WASHINGTON- New orders for key US-made capital goods and shipments unexpectedly fell in February after nine straight monthly increases, but a rebound is likely as factory activity picked up early this month amid warmer temperatures.
The weak report from the Commerce Department on Wednesday joined a stream of other data in showing severe disruptions to economic activity wrought by last month’s deep freeze, including in Texas and other parts of the densely populated South region.
Economists are maintaining their lofty first-quarter gross domestic product growth estimates. Warmer weather, the White House’s $1.9 trillion COVID-19 pandemic rescue package and increased vaccinations are expected to boost activity in March.
“While the February figures have disappointed, there is nothing to be too concerned by,” said James Knightley, chief international economist at ING in New York. “Consumer spending is expected to rebound strongly in March and April on the latest stimulus payments, manufacturing will roar back given the strong order books and low inventory levels.”
Orders for non-defense capital goods excluding aircraft, a closely watched proxy for business spending plans, dropped 0.8 percent last month. These so-called core capital goods orders gained 0.6 percent in January.
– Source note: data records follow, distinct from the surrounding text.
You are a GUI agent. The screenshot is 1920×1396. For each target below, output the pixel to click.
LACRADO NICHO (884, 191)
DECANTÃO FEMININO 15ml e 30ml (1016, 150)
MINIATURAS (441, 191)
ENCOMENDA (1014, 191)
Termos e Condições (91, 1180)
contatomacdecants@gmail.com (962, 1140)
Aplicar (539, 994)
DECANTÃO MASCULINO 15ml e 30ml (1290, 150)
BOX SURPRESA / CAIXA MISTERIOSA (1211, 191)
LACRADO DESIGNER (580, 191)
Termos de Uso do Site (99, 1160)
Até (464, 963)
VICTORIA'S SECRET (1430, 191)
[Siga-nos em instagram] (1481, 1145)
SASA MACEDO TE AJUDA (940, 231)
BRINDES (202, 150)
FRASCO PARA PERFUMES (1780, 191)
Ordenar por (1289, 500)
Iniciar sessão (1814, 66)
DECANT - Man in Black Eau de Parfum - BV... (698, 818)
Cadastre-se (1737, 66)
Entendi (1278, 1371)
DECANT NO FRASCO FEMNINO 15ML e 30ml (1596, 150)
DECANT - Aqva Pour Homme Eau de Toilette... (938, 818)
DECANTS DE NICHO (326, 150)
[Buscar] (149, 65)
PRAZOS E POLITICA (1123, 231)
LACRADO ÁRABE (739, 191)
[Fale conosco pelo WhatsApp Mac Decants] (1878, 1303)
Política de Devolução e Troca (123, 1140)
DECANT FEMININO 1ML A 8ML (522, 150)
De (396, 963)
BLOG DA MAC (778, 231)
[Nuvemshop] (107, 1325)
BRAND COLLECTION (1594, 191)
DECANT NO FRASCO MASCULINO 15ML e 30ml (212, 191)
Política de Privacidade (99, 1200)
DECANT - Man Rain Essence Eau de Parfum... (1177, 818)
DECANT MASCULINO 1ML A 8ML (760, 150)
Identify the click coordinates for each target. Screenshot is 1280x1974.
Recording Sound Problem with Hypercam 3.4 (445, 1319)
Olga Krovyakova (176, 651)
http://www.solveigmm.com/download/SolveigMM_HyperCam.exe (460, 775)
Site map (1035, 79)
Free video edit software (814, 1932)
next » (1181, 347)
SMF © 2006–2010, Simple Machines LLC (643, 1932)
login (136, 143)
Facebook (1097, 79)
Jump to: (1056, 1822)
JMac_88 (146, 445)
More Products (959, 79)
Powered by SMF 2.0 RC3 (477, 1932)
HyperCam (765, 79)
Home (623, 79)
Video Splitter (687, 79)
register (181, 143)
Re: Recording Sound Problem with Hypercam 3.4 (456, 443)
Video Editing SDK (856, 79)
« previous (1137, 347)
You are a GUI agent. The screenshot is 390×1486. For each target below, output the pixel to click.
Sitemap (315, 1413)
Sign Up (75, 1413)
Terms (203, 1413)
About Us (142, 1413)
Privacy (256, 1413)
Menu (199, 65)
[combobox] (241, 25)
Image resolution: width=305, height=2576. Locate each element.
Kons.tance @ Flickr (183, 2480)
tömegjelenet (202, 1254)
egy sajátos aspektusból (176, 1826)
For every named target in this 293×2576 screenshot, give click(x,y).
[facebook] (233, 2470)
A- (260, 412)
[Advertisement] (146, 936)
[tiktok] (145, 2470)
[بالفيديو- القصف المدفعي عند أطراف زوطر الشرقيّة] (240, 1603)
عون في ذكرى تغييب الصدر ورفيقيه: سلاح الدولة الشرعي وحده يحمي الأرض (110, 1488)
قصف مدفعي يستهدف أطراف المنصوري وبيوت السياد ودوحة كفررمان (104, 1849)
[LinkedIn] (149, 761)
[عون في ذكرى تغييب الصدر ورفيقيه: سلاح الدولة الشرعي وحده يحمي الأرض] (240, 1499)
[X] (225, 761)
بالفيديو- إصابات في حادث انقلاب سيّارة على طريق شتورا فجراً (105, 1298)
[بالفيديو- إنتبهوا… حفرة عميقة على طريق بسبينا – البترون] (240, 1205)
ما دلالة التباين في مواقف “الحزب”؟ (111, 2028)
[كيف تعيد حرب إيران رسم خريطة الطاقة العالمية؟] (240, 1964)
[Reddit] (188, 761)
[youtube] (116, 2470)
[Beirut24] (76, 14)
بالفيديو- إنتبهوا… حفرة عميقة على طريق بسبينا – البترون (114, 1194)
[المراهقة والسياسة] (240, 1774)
Economists polled by Reuters had forecast core capital goods orders would rise 0.5 percent.
Core capital goods orders surged 8.5 percent on a year-on-year basis in February. The year-long coronavirus pandemic has boosted demand for goods, underpinning manufacturing, which accounts for 11.9 percent of the US economy.
A survey from data firm IHS Markit on Wednesday showed its flash US manufacturing PMI increased to 59 in the first half of this month from a final reading of 58.6 in February. A reading above 50 indicates growth in manufacturing. The survey’s new orders measure jumped to the highest since June 2014.